Mass-transfer dynamics of MOF-801 under forced-flow temperature-swing cycling

Metal-organic frameworks (MOFs) are nanoporous materials with strong potential for sorption-based atmospheric water harvesting, owing to their exceptionally high surface areas (~5,000 m²/g) and easy regeneration at low temperatures (~70 °C). However, their practical implementation is limited by slow heat and mass transport, poor sorbent utilization, and the difficulty of integrating MOF nanopowders into scalable macroscopic thermofluid systems.
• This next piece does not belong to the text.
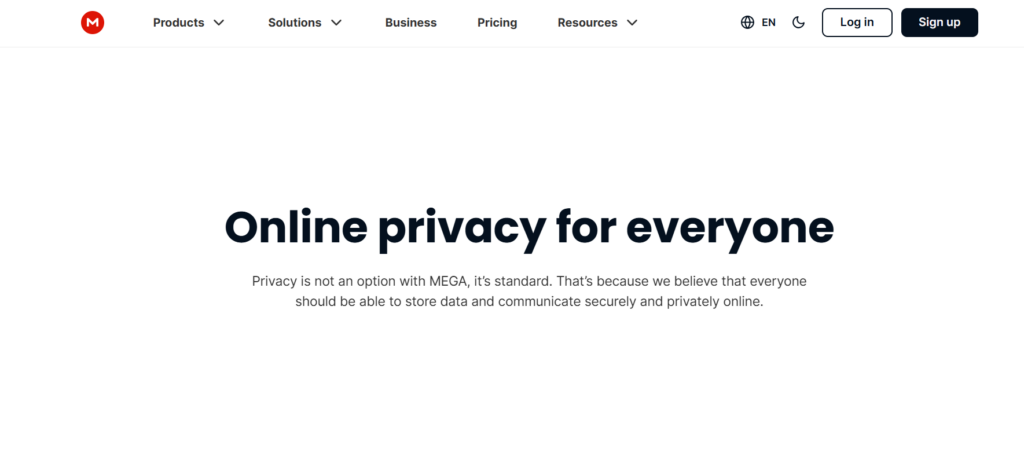Click the word MEGA in paragraph
This screenshot has width=1024, height=465.
pyautogui.click(x=448, y=281)
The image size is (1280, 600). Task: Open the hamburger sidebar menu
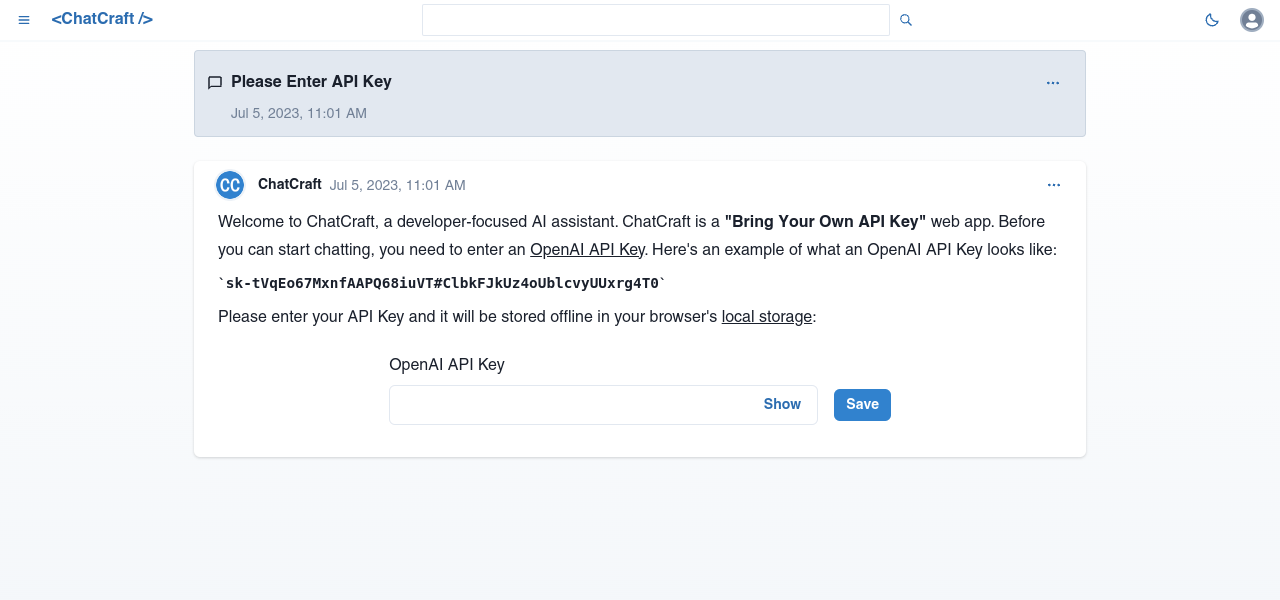pos(24,20)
This work studies the mass-transfer dynamics of MOF-801 during forced-flow temperature-swing cycling. A custom apparatus drives conditioned humid air through a MOF-801 powder bed confined between electrically heated meshes. Adsorption proceeds under forced flow, while desorption is triggered by Joule heating at reduced flow rates to rapidly humidify the outlet stream. Time-resolved temperature and absolute-humidity measurements quantify water-vapor uptake and release through a transient mass-balance formulation, accounting for sensor reliability, cycle-resolved water-transfer metrics, and sorption-kinetic fitting.
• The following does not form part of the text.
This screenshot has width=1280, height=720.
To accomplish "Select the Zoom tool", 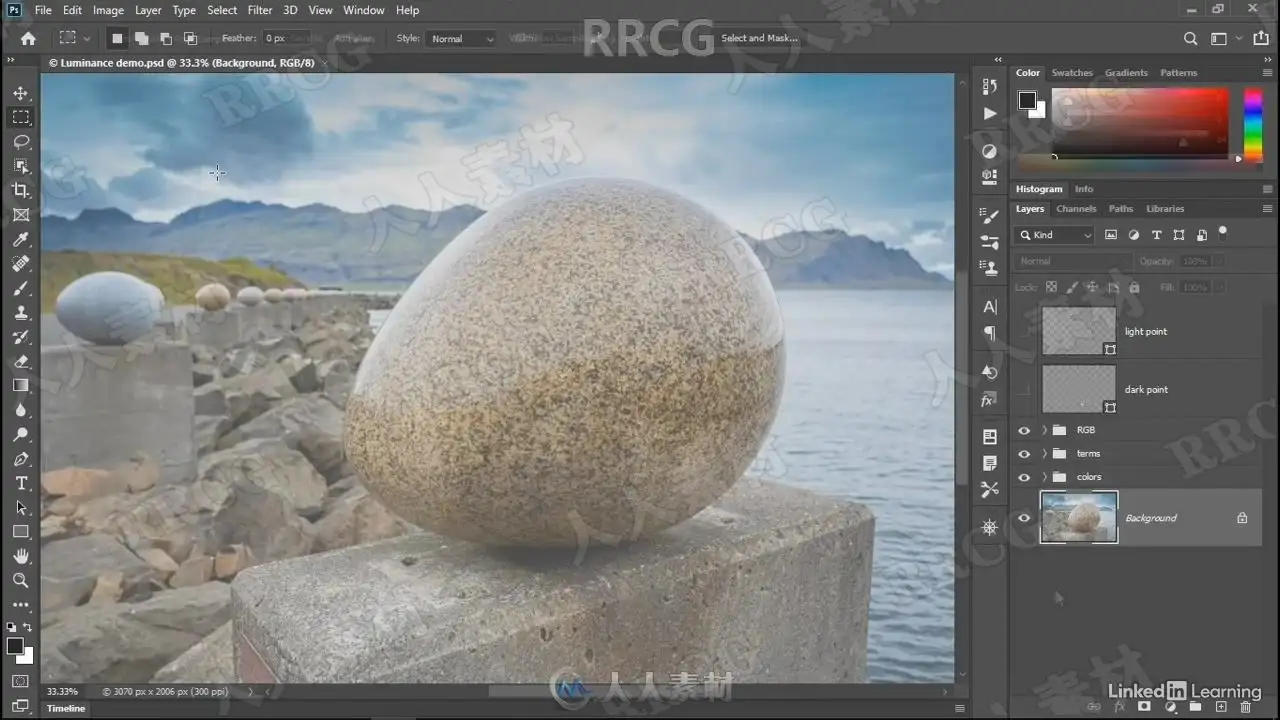I will click(x=21, y=580).
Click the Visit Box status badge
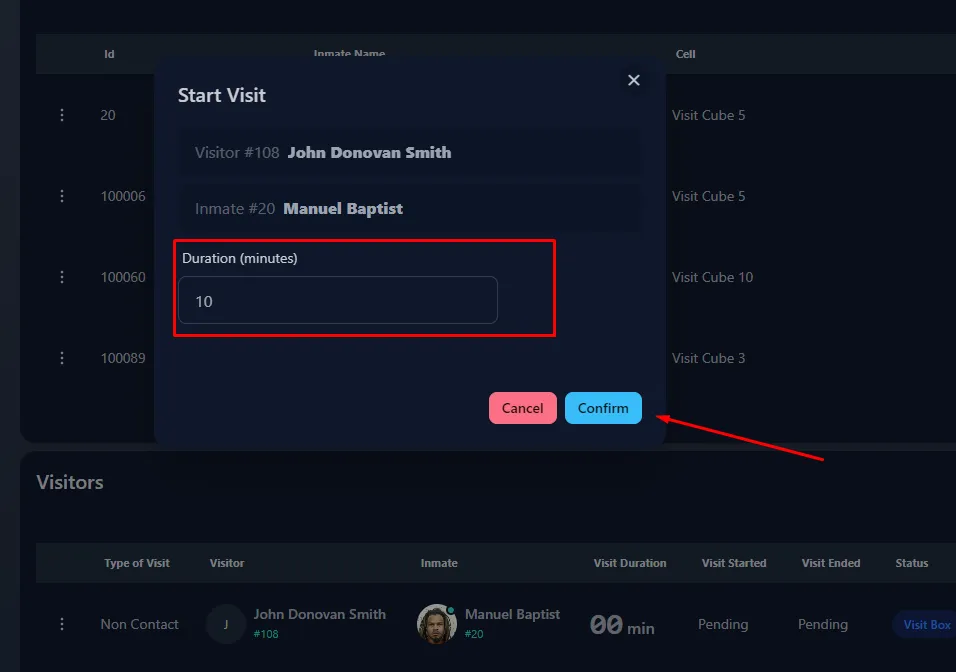 click(x=926, y=624)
The experiments show repeatable periodic cycling over successive runs. Desorption occurs on the order of minutes, whereas adsorption requires longer times, revealing a clear sorption-kinetic asymmetry. Avrami fits show first-order adsorption uptake, while desorption is a nonlinear process governed by coupled thermal and vapor transport. Under favorable conditions, the water-vapor exchange corresponds to a harvesting potential exceeding 10 L day⁻¹ kg_MOF⁻¹. During regeneration, the outlet stream reaches dew points above ambient temperature, confirming that the MOF bed can generate condensation-favorable vapor streams. Overall, this work provides a transport-aware framework for evaluating binder-free MOF-801 beds and designing faster, scalable atmospheric water-harvesting systems.

This work is towards an M.Sc. degree under the supervision of Assoc. Prof. Alexandros Terzis, The Stephen B. Klein Faculty of Aerospace Engineering, Technion.